#### TASK LIST:
a – According to the passage on medical imaging radiation, how many CT scans were performed in 2006?
b – Transcribe the passage on medical imaging radiation word for word, everything from "We don’t know" down to "much higher exposures.".

#### SOURCE TEXT:
The full report, financed by the federal government, will be published in 2008.

Dr. Brett Parkinson with Mountain Medical talks about possible effects of exposure to medical imaging techniques.

Ionizing radiation results from X-ray and nuclear medicine examinations

The per-capita dose of this type of radiation has increased almost 600% from 1980 to 2006

Sharp rise in the number of CT scans: 3 million in 1980 to 62 million in 2006

CT scans account for 12% of radiology procedures, but produce almost half of collective radiation exposure to patients

Significant rise in nuclear medicine exams: 6.4 million in 1980 to 18.1 million in 2006. Represents 25% of collective radiation exposure

What exactly are X-rays?

They are a form of radiant energy, like light or radio waves

Unlike light, x-rays can penetrate the body and produce images of internal structures

Because of their high energy, they can displace electrons from atoms, resulting in cell damage

Cell damage increases the risk of developing cancer

The World Health Organization and the Centers for Disease Control have classified x-rays as carcinogens. Studies have shown they can cause leukemia and cancers oft he breast, lung and thyroid. It is estimated that approximately 1% of cancers in the US are caused by medical imaging procedures.

How much radiation exposure does it take to induce cancer?

We don’t know the exact dose, but we do know that high doses are definitely related to increased cancer rates
Studies of atomic bomb survivors in Japan found an increase risk of developing cancer at high levels of exposure, starting at about 50 mSv (millisieverts)–that’s 16 X the current annual average exposure for Americans from medical exams.

A mSv is scientific unit of measurement for radiation dose. To put things in perspective, consider this: We are all exposed to background radiation from the environment, about 3mSv per year. The sources for “natural” or background radiation include radon gas which seeps out of the ground, cosmic rays and even the food we eat.

Is the radiation exposure the same for all x-ray exams?
No, each exam is different. CT examinations and those using barium and dye lead to much higher exposures.

CT Exam Abdomen–10mSv

CT Exam Chest–8mSv

CT Colonoscopy–5mSv

CT Exam Cardiac–2mSv

Barium Enema–4-7mSv

Upper GI Series–2-3mSv

Chest X-ray–0.1mSv


Does this mean than patients should avoid CT scans?

Absolutely not! When medically indicated, the benefits of CT and other radiology exams–detecting cancer and other life-threatening conditions–far outweigh the potential risks of radiation-induced cancer
However, patients should be cautious. It doesn’t hurt to ask your doctor if the exam is really indicated. You may want to inquire about other types of imaging exams that don’t use ionizing radiation, like ultrasound or MRI

What about these new so-called total body scans for people without symptoms? Are they worth the risk?

#### DATA SECTION:
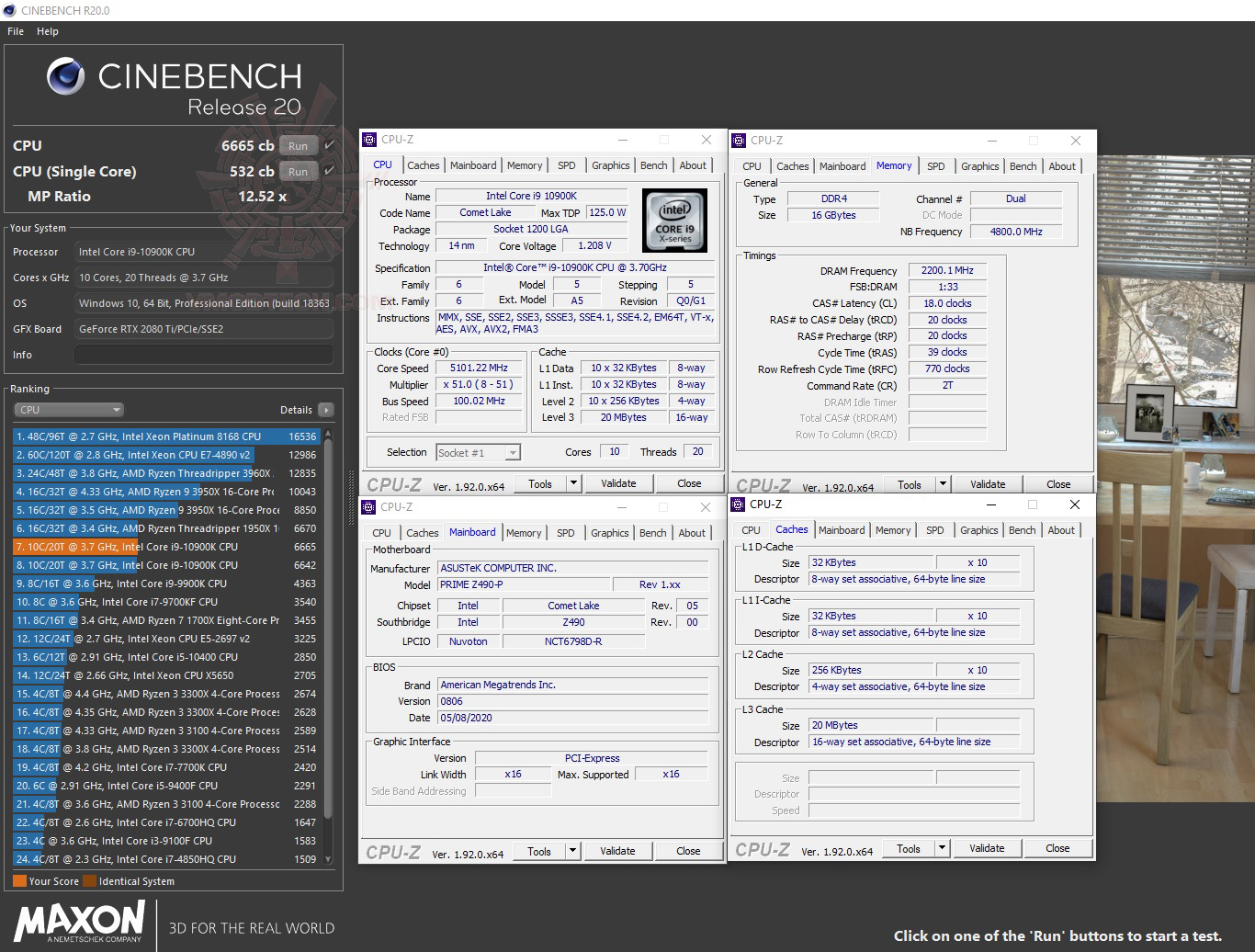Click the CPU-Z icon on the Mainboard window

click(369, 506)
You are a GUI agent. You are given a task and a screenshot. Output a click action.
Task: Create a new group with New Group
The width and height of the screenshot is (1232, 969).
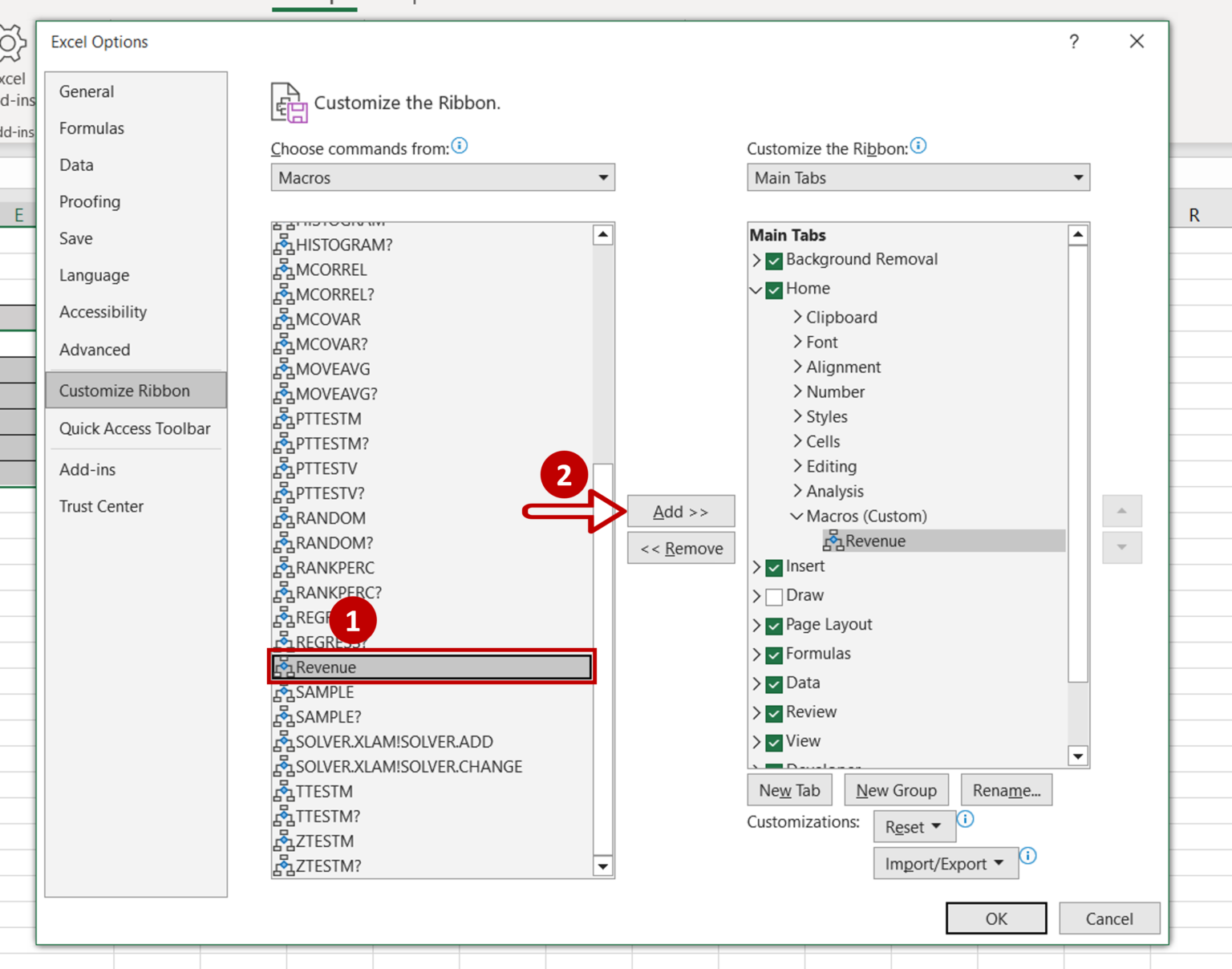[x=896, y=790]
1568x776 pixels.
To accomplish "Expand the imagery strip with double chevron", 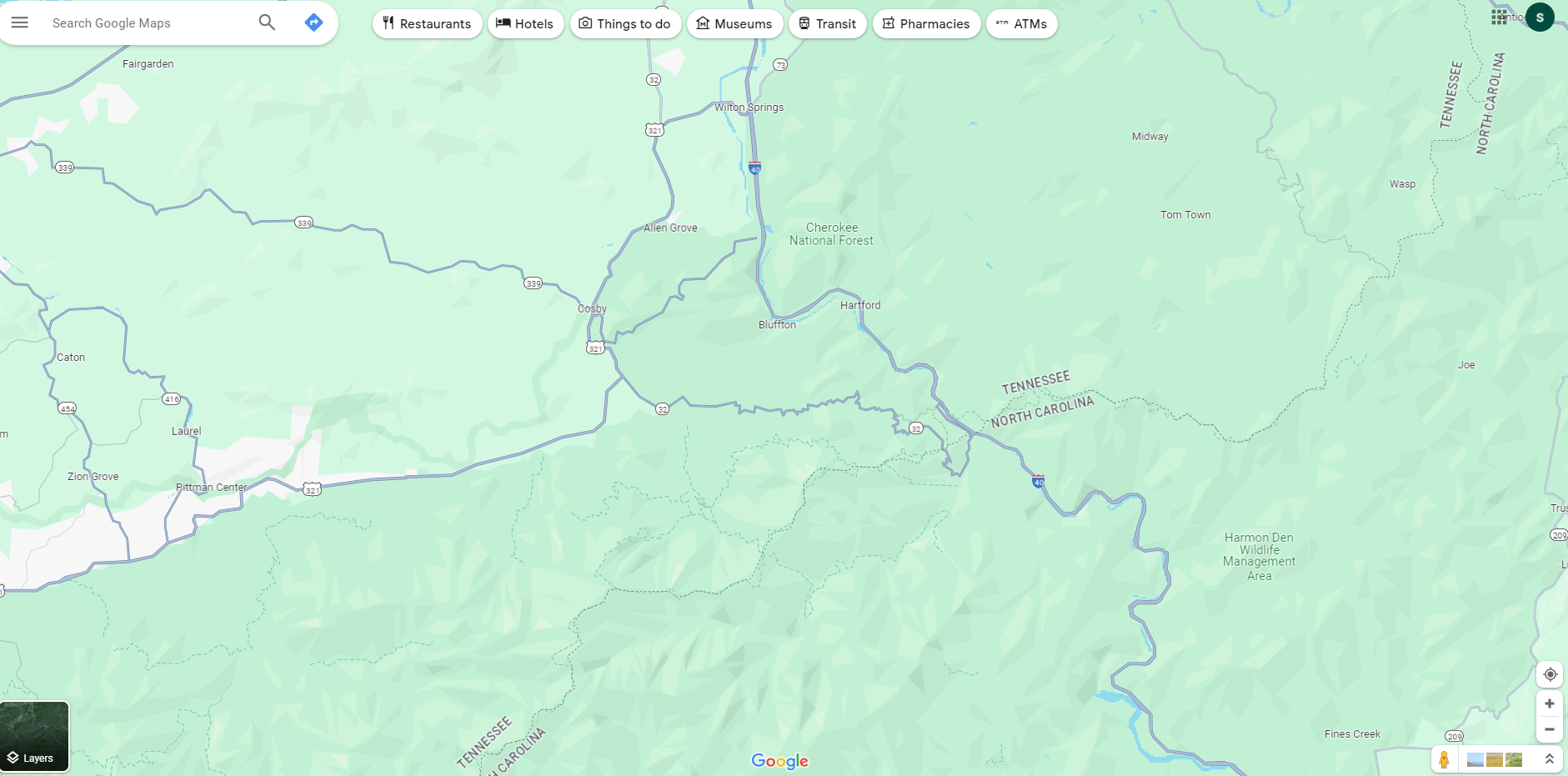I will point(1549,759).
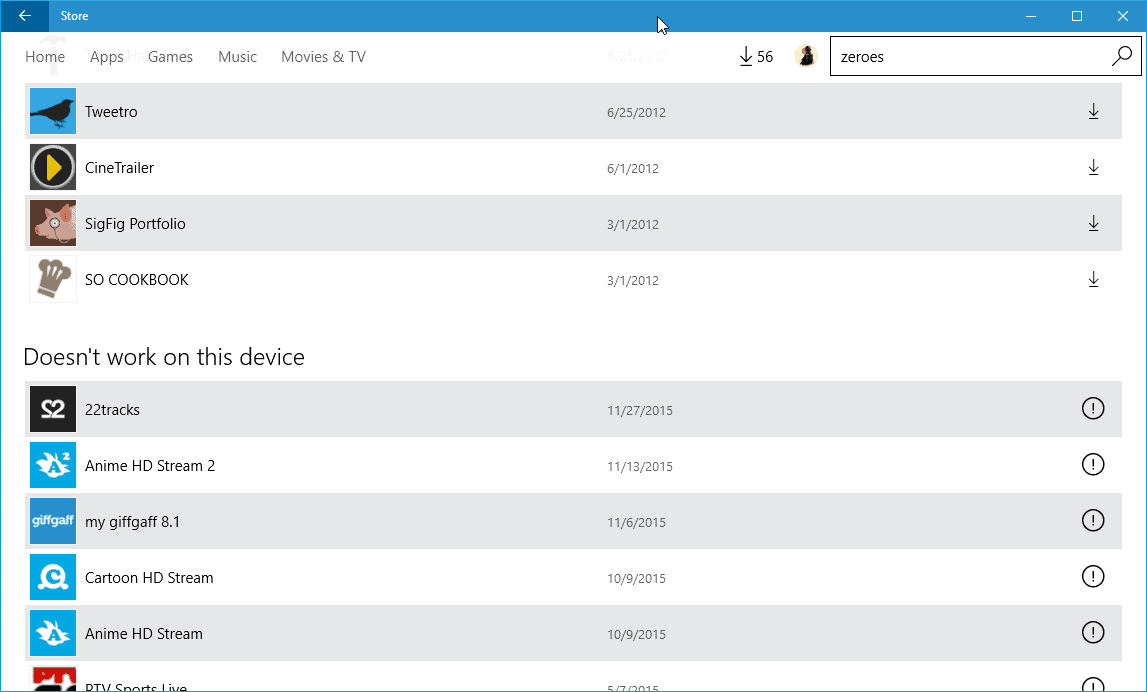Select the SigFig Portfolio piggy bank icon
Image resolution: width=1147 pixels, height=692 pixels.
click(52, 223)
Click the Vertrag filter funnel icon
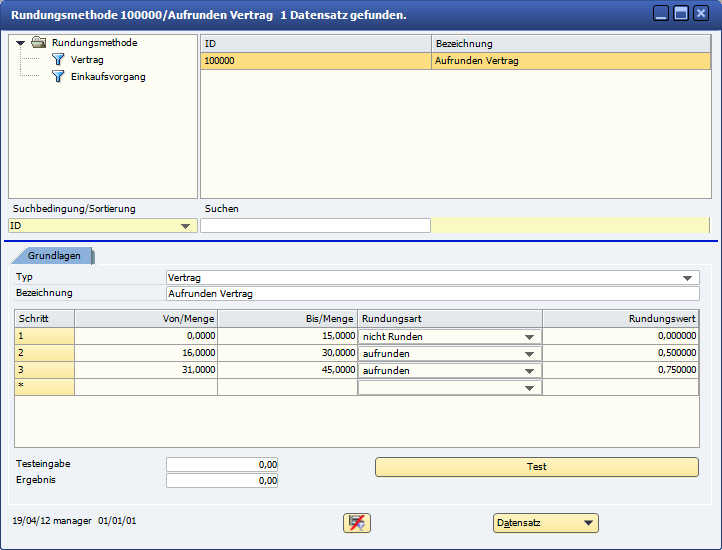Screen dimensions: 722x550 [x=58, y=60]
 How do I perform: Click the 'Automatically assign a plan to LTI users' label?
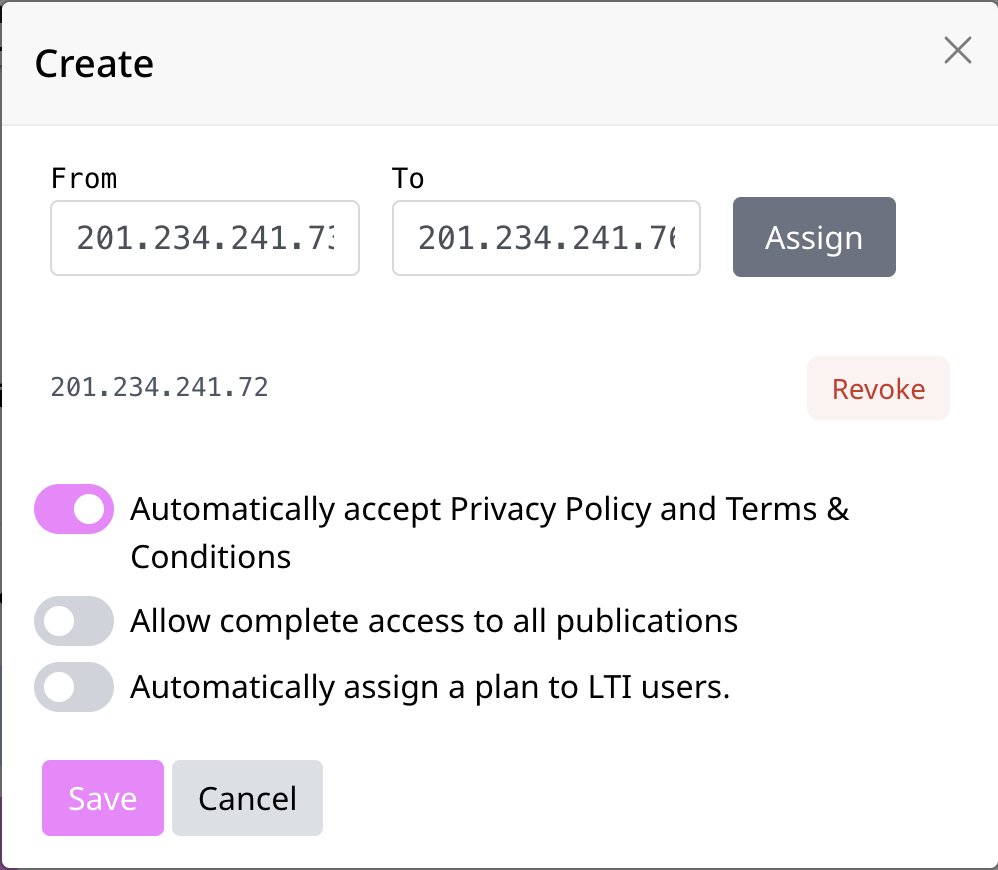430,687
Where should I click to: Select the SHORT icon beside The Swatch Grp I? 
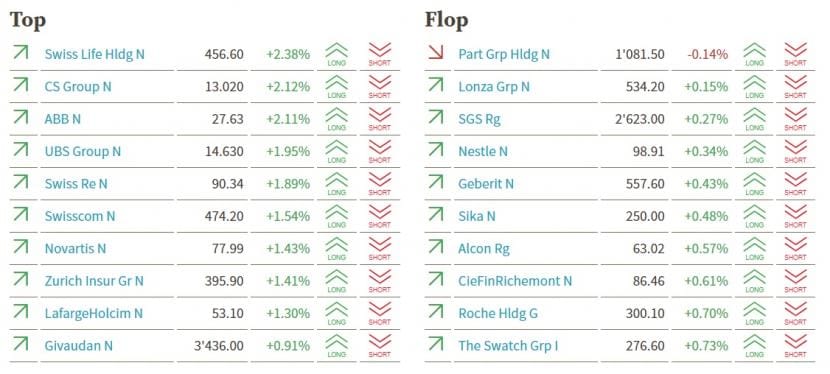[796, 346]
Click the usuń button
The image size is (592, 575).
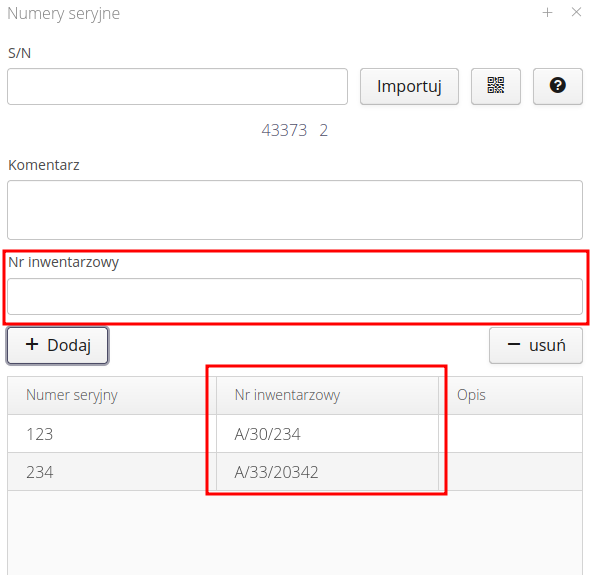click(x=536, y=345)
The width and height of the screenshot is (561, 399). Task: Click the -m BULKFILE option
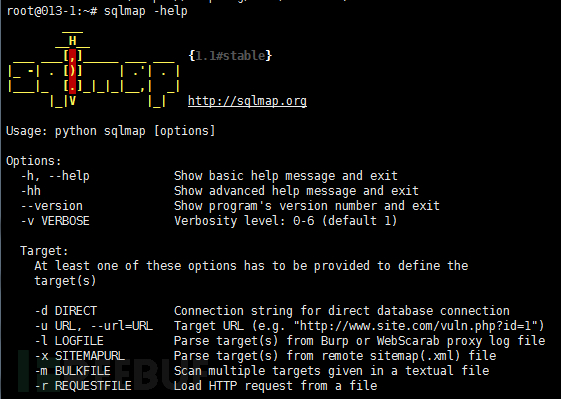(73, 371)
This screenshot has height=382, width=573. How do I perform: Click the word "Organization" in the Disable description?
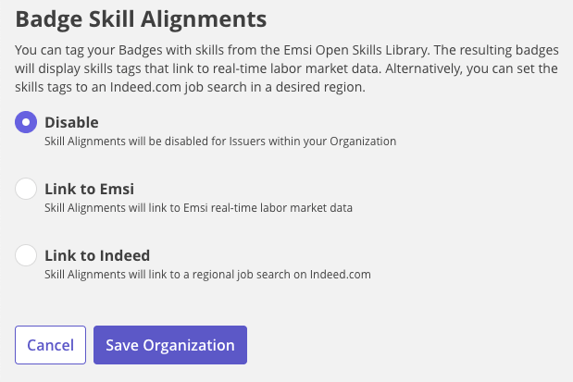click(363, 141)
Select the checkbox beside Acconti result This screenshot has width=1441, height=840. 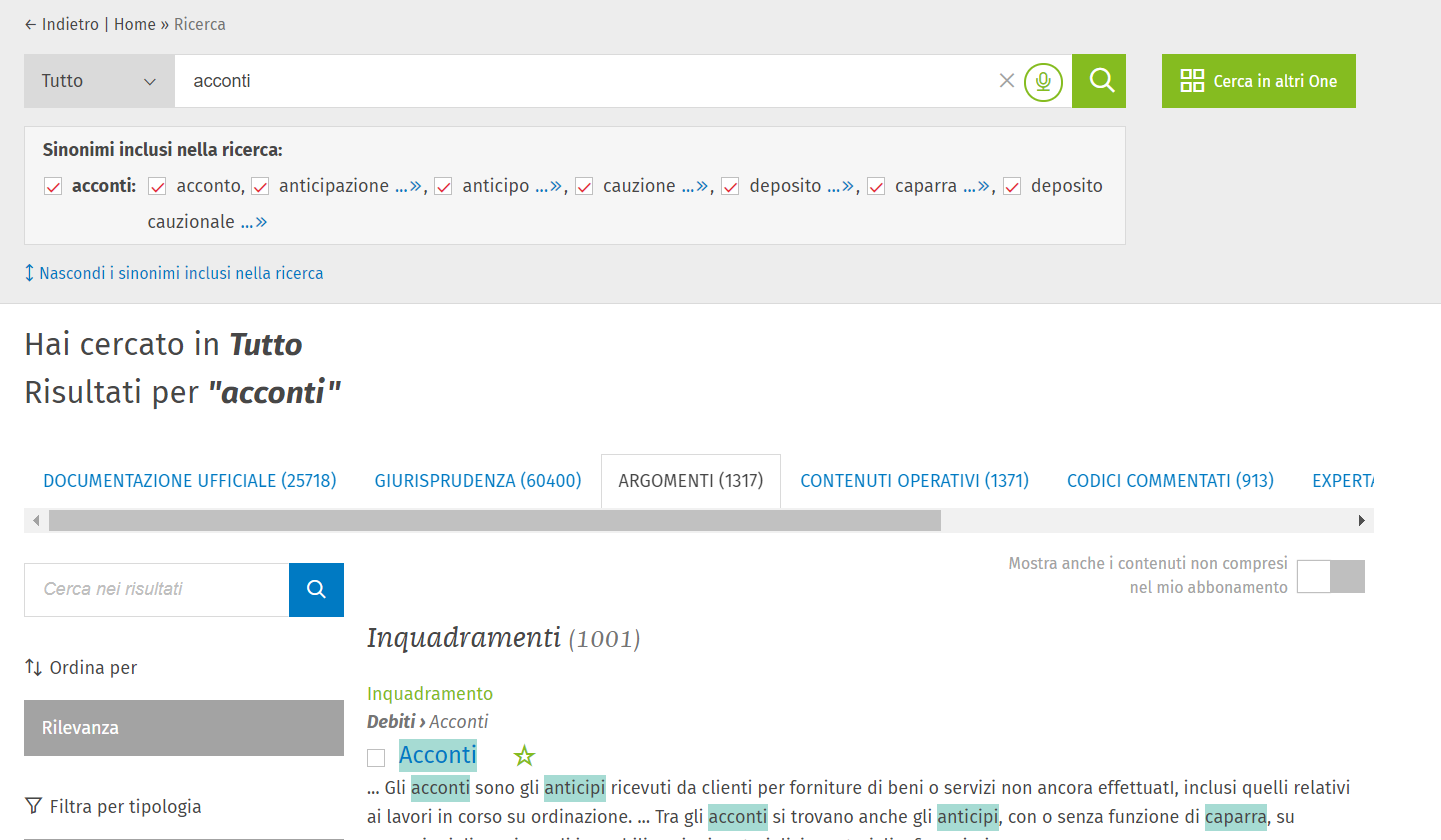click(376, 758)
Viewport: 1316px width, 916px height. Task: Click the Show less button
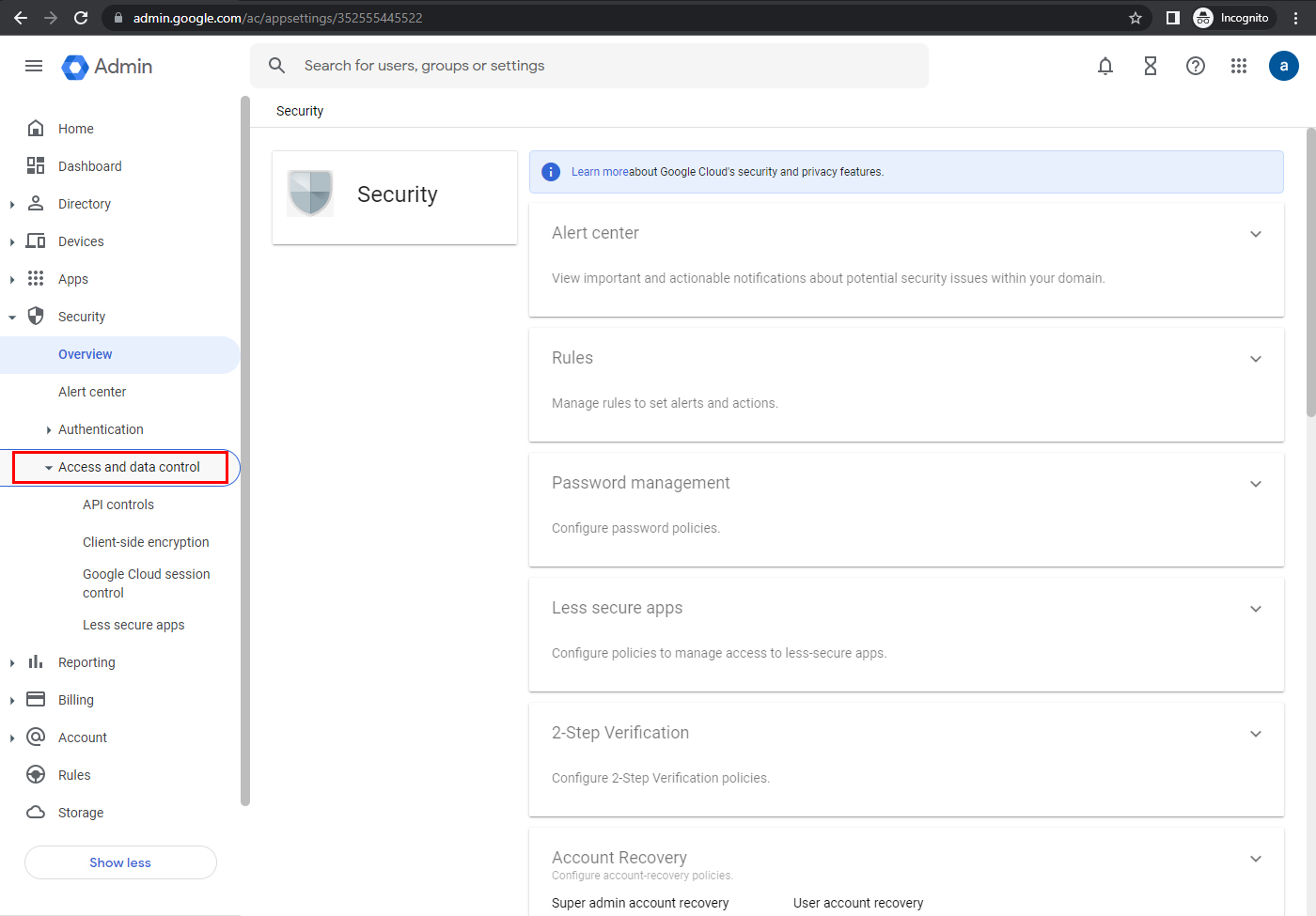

#### SOLUTIONS:
a – 62 million

b –
We don’t know the exact dose, but we do know that high doses are definitely related to increased cancer rates
Studies of atomic bomb survivors in Japan found an increase risk of developing cancer at high levels of exposure, starting at about 50 mSv (millisieverts)–that’s 16 X the current annual average exposure for Americans from medical exams.

A mSv is scientific unit of measurement for radiation dose. To put things in perspective, consider this: We are all exposed to background radiation from the environment, about 3mSv per year. The sources for “natural” or background radiation include radon gas which seeps out of the ground, cosmic rays and even the food we eat.

Is the radiation exposure the same for all x-ray exams?
No, each exam is different. CT examinations and those using barium and dye lead to much higher exposures.